The boiler seems to steam freely so why does it loose pressure so rapidly on a hill? I had an epiphany, maybe with the increased exhaust draft during hard working I'm cooling the boiler? So I installed a thermocouple in the space between the rear of the arch and the rear of the fire box. Sitting still with a little blower on and 13 inches of gas the fire box temperature is 2,200 degrees F. Put the valve gear is full forward position and move at a moderate speed with a light load and the temperature drops to 1,800 to 1,900 F. Climb a slight grade at the same ground speed with the throttle opened further and the fire box temperature drops to 1,400 F. Climb a steeper hill at 2 to 2 1/2 % again at about the same ground speed and the firebox temperature drops as low as 1,100 F. It's obvious that I sucking cold air through the fire box and cooling the boiler. Being 1/8" thick copper the cooling is rather fast. So the challenge is what to do about it. Some of the suggestions so far are:

1. Raise the exhaust nozzle up into the stack.
2. Put a variable damper in the smoke box.
3. Put variable dampers on the ash pan.
4. Remove the perferated baffle from between the burner inlet and head, replace with a solid baffle under the burner inlet.
5. Allow a small amount of air to enter the fire box through the fire door.
6. Put a monometer in the smoke box to measure vacuum during all operating conditions and add a damper for constant results.
7. Put a gas analyzer in the smoke box to determine is all of the propane is being burnt.

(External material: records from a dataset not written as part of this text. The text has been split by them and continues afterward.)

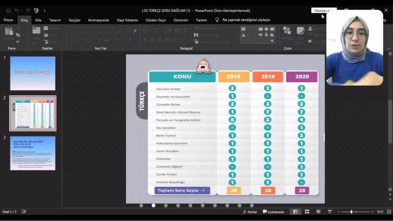Click the zoom slider in status bar
The width and height of the screenshot is (393, 221).
351,212
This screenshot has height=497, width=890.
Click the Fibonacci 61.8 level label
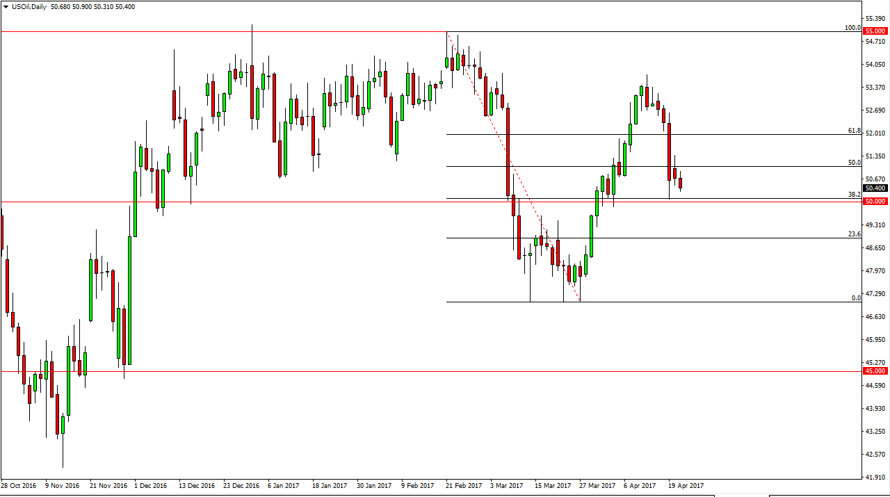click(x=854, y=131)
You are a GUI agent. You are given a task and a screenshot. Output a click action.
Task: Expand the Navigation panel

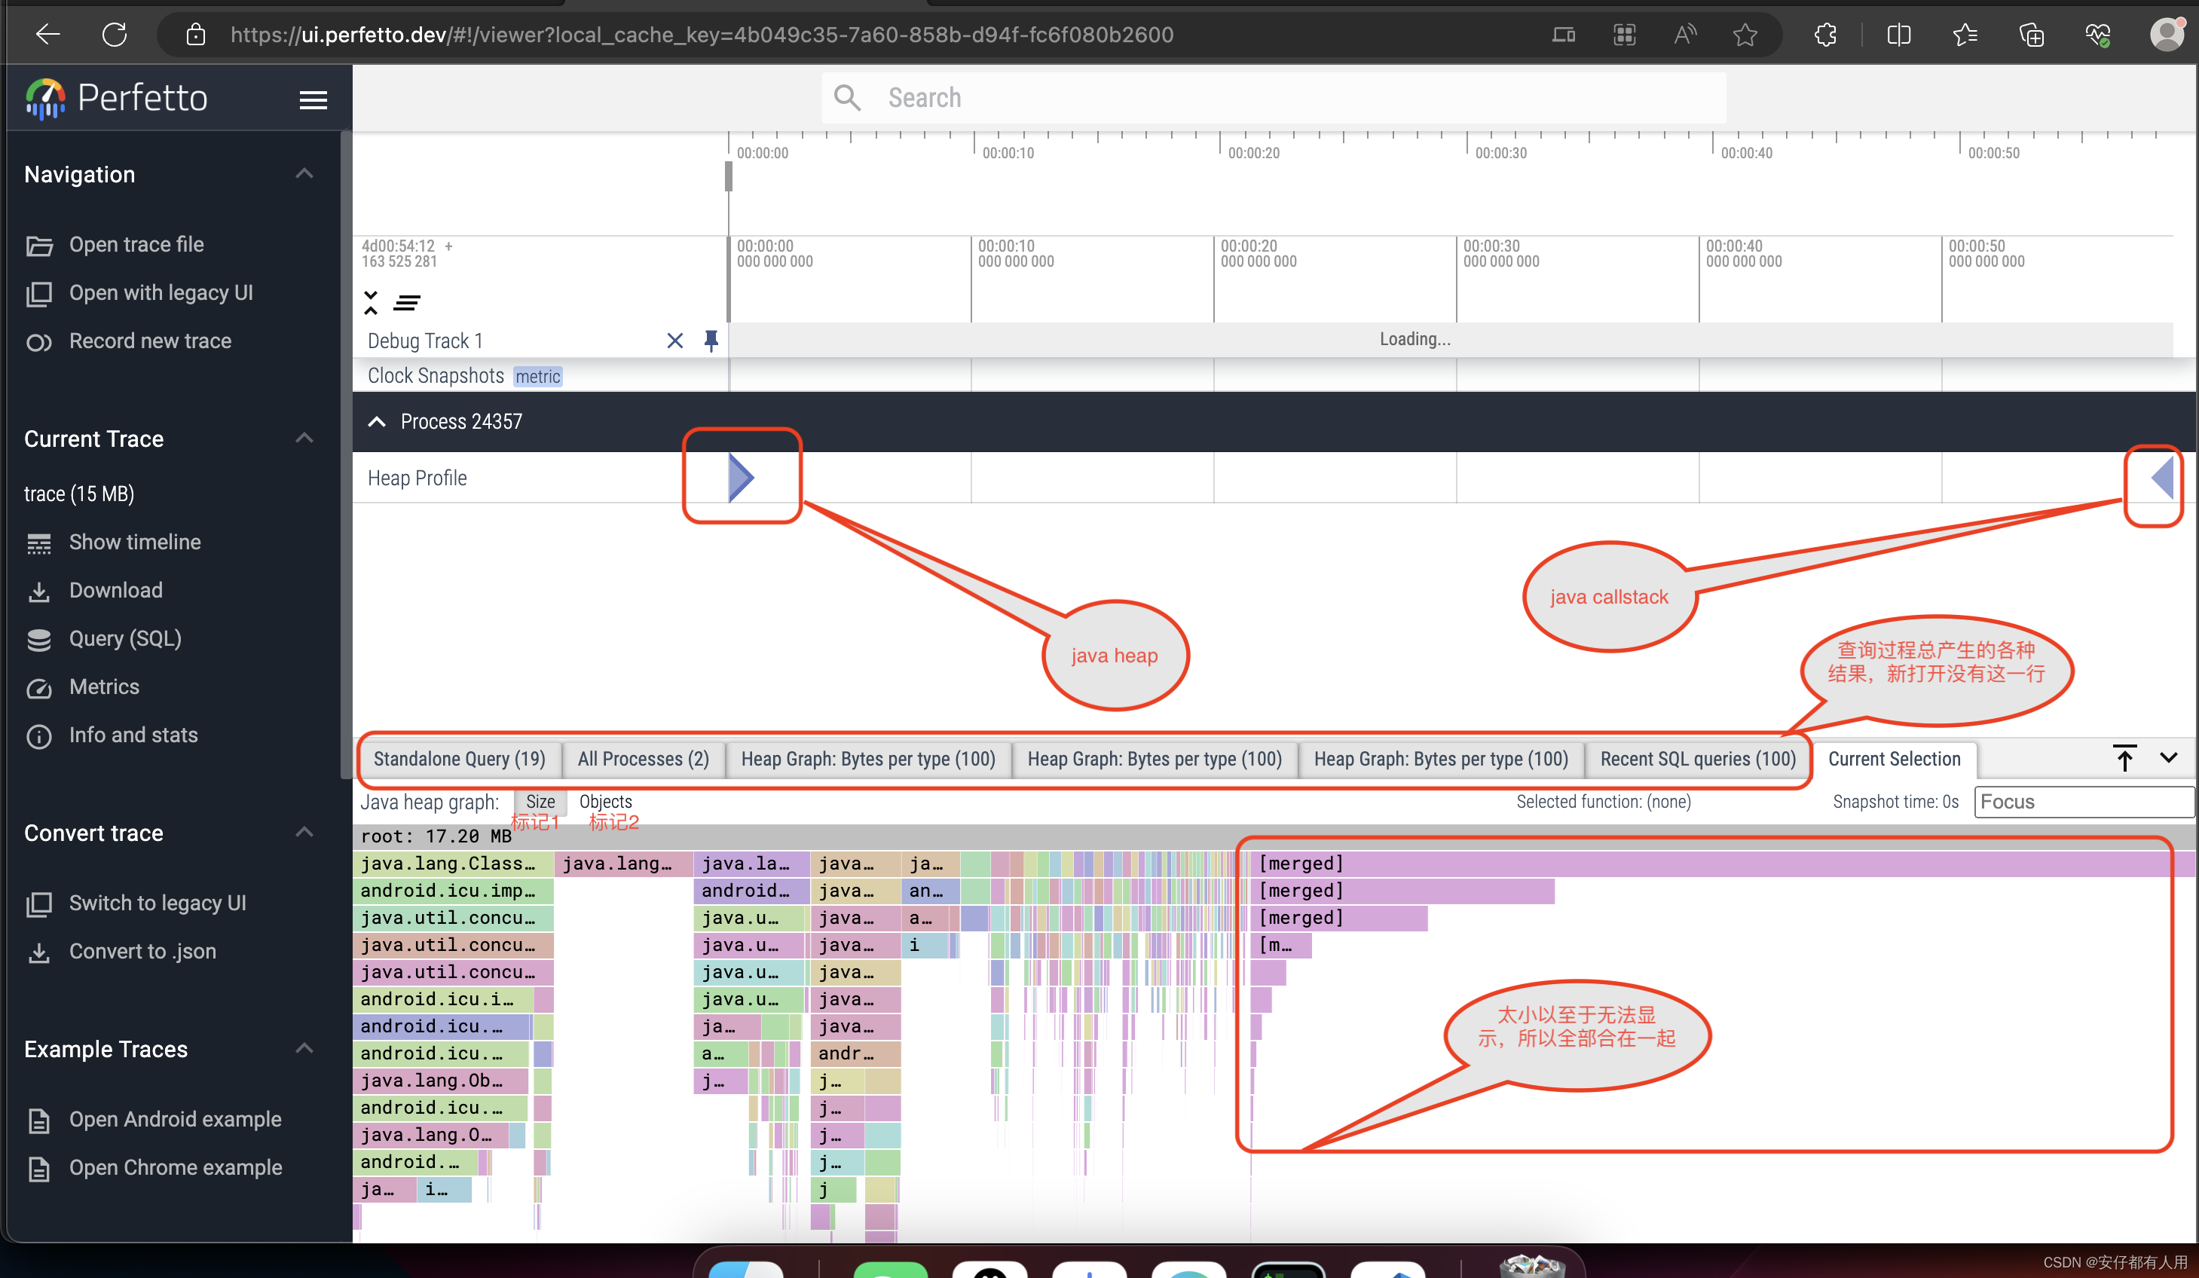coord(303,174)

I'm interested in if any of you have had similar experiences and how you cured them.

Dave

[Bob D.]

If your exhaust nozzle in the smokebox was designed for a coal burner I'm sure you have to much draft working hard burning propane. Increase the hole diameter a bit. You will hear the difference in the "stack talk". Work your way up.in size.

[James Powell]

15x3=45 000 btu/hr, 2544 btu/h = 1 hp, so you should be able to generate around ( (0 .03x45 000) /2544=.5 hp, so if your train weighs 1000 lb, then you should be able to move uphill at (0.5*550)/1000 lb = 0.275 ft vert/sec, assuming your train weighs about 1000 lb (that's everything, loco, tender, fuel car, you, water, kitchen sink you are carrying...everything weighs approx 1000 lb)

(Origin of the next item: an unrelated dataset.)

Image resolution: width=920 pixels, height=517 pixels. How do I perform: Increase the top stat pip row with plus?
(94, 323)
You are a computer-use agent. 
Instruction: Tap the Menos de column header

2" grade = 5280*.02=104 ft/mile. Assume desired speed of 8 mph, that means (104*8)/3600=.23 ft/second. So, you should be able to make 8 MPH uphill, based on HP available.

I would start with #7 if you have access to one. It will give answers as to what is happening, whereas everything else is just a guess.

I'd be suspicious that you are drawing WAY too much air into the firebox, because your drafting arrangement is setup for coal not propane. Remember you have to heat that air, and it is not helping in any way to the whole deal.

James

[Fred_V]

I have read here that with propane you can extend the exhaust all the way to the top of the stack. You need no draft. How much draft do you have sitting still where you have the highest temperature of gas flow? You want that same thing to happen when pulling a load.
Fred V

[cbrew]

Morning Dave,
interesting write up. I have a few years of propane burning under my belt. the design and setup sounds good with the exception of the excessive draft chilling the fire box, as your testing shows.
the ways i have seen this addressed is, extending the blast nozzle up into the petty coat. this will go a long way to disrupt the vacuum, although this will require a good blower, but it sounds like you have this covered.


couple more questions. do you have any pictures showing how the burner assembly fits into the firebox?
have you measured the temp difference between the firebox point and the smoke box?

[Marty_Knox]

I would suggest rather than raise the blast nozzle up, lower the petticoat so it is down around the nozzle and leave a gap at the top. This is the way Baldwin and Vulcan set up the front end in oil burners.
Also, open up the blast nozzle.

[ccvstmr]

Interesting write up. Sorry to read loco operating performance is suffering...at least the little tea kettle steams well. Maybe, too well. You listed various types of correction action as follows...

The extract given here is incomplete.